June 30, 2022 compared to December 31, 2021

Changes in the composition and balance of our assets and liabilities as of June 30, 2022 compared to December 31, 2021 were principally attributed to the following:

•an increase of $230.5 million in cash and cash equivalents and restricted cash and restricted cash equivalents. See "Cash Flow and Liquidity Analysis" for further discussion of our cash flow activity;

•an increase of $3.0 million in investments in AFS debt securities, which we began purchasing during the third quarter of 2021, and was inclusive of an increase of $8.8 million attributable to the Golden Pacific acquisition assets;

•an increase in total loans of $2.1 billion, which was primarily related to personal and student loans;

•an increase in intangible assets of $196.5 million, of which $240.0 million was related to our two acquisitions during the first quarter of 2022, with a partially offsetting decrease attributable to amortization expense;



•an increase in goodwill of $726.8 million related to our two acquisitions
during the first quarter of 2022. See Note 2 to the Notes to Unaudited Condensed
Consolidated Financial Statements for additional information;

•a decrease in securitization investments of $86.0 million, of which $76.0
million was related to cash receipts.
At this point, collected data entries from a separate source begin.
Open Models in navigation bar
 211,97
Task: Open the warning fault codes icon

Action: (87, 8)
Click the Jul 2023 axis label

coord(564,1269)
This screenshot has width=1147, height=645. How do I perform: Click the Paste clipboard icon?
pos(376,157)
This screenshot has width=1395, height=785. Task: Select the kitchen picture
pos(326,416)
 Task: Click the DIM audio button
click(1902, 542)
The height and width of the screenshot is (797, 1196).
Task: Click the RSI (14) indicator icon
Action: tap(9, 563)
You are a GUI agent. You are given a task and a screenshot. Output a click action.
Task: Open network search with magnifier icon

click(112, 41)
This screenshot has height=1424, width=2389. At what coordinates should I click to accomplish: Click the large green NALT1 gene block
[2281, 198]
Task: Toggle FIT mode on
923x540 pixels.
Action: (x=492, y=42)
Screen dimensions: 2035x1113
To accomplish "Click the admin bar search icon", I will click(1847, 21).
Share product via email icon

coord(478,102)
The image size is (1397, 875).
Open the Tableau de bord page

There were no securitization investments
made during the first half of 2022;

•an increase in deposits of $2.7 billion, which was attributable to our launch of SoFi Bank during the first quarter of 2022;



•an increase in deferred tax liabilities of $55.0 million, which was primarily
attributable to the separately identifiable intangible assets acquired in the
Technisys Merger;

•a decrease of $75.5 million in gross warehouse facility debt to support our
originations during the current period, which reflected the net impact of $4.8
billion of cash repayments and $4.7 billion of cash borrowings; and

•a decrease of $153.7 million in liabilities related to gross securitization debt, which was settled with proceeds from related collateral repayments.

Critical Accounting Policies and Estimates



Our consolidated financial statements have been prepared in accordance with
accounting principles generally accepted in the United States. In preparing our
consolidated financial statements, we make judgments, estimates and assumptions
that affect reported amounts of assets and liabilities, as well as revenues and
expenses. We base our assumptions, judgments and estimates on historical
experience and various other factors that we believe to be reasonable under the
circumstances. The results involve judgments about the carrying values of assets
and liabilities not readily apparent from other sources. Actual results could
differ materially from these estimates under different assumptions or
conditions. We regularly evaluate our estimates, assumptions and judgments,
particularly those that include the most difficult, subjective or complex
judgments and are often about matters that are inherently uncertain. We evaluate
our critical accounting policies and estimates on an ongoing basis and update
them as necessary based on changes in market conditions or factors specific to
us. There have been no material changes in our significant accounting policies
or critical accounting estimates during the first half of 2022. For a complete
discussion of our significant accounting policies and critical accounting
estimates, refer to our Annual Report on Form 10-K for the year ended December
31, 2021 within Note 1 to the Notes to Consolidated Financial Statements for a
summary of our significant accounting policies and "Management's Discussion and
Analysis of Financial Condition and Results of Operations-Critical Accounting
Policies and Estimates".

Recent Accounting Standards Issued, But Not Yet Adopted

See Note 1 to the Notes to Unaudited Condensed Consolidated Financial Statements herein and Note 1 to the Notes to Consolidated Financial Statements in our Annual Report on Form 10-K for the year ended December 31, 2021.